While all this was happening, Harry lost sight of the Snitch. So turning, he dove towards the ground. He willed his broom to maximum speed as he dove. Voldemort shrieked and dove after him. A quick backwards glance showed Voldemort gaining on him, so Harry kept his broom pointed down. He pulled out of the dive, less than a broom length from the ground. There was a very satisfying 'thud' and a lot of muttered cursing as Voldemort did not pull out in time. Harry thought he even heard faint cheering, but dismissed it as the sound of the wind. Not pausing to consider what he thought he heard, he quickly climbed back into the sky. During his climb, he spotted the Snitch at the far end of the pitch, near the goals. Leveling off, he put on the speed. Voldemort was still on the ground, appearing to be uninjured, but covered in grass and mud. Harry closed on the elusive golden ball and grabbed it out of the air.

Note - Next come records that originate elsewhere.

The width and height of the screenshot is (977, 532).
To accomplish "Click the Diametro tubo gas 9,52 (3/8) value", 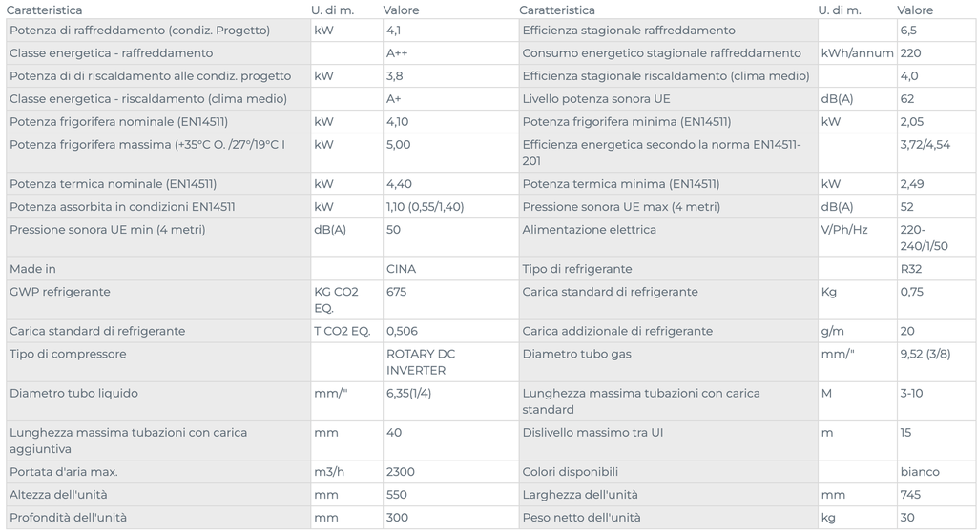I will tap(925, 354).
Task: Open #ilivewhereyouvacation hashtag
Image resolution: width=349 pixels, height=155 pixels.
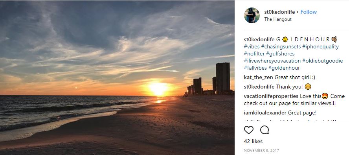Action: [272, 61]
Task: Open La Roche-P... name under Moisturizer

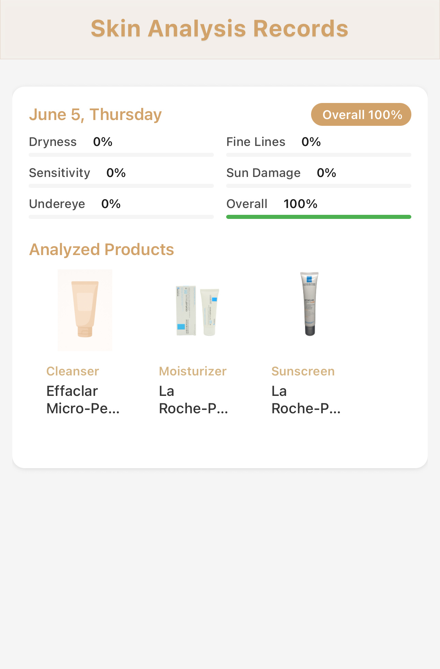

As his hand closed over the ball, an all too familiar green light sailed over his shoulder, missing him by a fraction of an inch. He turned and flew to were Voldemort was standing.
“That's one, Potter,” hissed Voldemort.
“Oh, did I not mention this contest is best out of three?”
Hovering on his broom, Harry looked at Voldemort and grinned. He held up the Snitch in his hand and said, “Really?”
He then opened his hand and let the Snitch go. It rose a few inches before, like lightning, his hand closed around it again.
“I believe that makes two, you snake-faced twit.”
With that, Voldemort shook his fist at Harry and stomped his foot before disappearing in a puff of smoke. When he vanished the Dementors did too.
“Ginny,” Harry said sleepily, “What is that damn buzzing?”
Ginny opened her eyes, “Harry, why is there a Snitch circling your head?”